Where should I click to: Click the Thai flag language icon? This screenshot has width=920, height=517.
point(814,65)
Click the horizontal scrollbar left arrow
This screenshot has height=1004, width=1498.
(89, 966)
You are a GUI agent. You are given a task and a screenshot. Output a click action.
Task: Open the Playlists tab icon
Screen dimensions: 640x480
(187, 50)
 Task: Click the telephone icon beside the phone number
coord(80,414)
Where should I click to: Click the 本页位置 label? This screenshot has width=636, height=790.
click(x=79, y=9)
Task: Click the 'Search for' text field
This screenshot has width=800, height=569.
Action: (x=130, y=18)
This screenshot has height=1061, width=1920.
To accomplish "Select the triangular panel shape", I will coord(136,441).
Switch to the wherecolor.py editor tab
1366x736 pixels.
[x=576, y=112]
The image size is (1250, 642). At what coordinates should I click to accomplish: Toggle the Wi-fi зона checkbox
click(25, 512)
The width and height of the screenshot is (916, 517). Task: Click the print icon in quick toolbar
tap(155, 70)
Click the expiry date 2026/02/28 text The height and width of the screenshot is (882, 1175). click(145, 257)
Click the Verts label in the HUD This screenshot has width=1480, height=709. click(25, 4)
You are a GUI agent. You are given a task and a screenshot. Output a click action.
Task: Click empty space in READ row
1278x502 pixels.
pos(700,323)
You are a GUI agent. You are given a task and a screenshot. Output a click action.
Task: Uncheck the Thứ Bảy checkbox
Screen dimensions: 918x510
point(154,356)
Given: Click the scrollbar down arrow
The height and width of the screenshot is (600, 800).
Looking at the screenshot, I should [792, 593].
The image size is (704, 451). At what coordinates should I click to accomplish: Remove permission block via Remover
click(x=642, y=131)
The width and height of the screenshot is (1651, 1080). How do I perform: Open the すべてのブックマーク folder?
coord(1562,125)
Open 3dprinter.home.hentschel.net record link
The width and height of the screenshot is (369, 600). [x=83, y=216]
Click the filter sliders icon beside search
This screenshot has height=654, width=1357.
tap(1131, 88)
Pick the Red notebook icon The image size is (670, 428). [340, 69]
****************************************
| Work required |
All lines that contain the word "text" must be copied from the records above.

| Answer section |
Task: Click the 'Search for' text field
Click the expiry date 2026/02/28 text The height and width of the screenshot is (882, 1175). click(145, 257)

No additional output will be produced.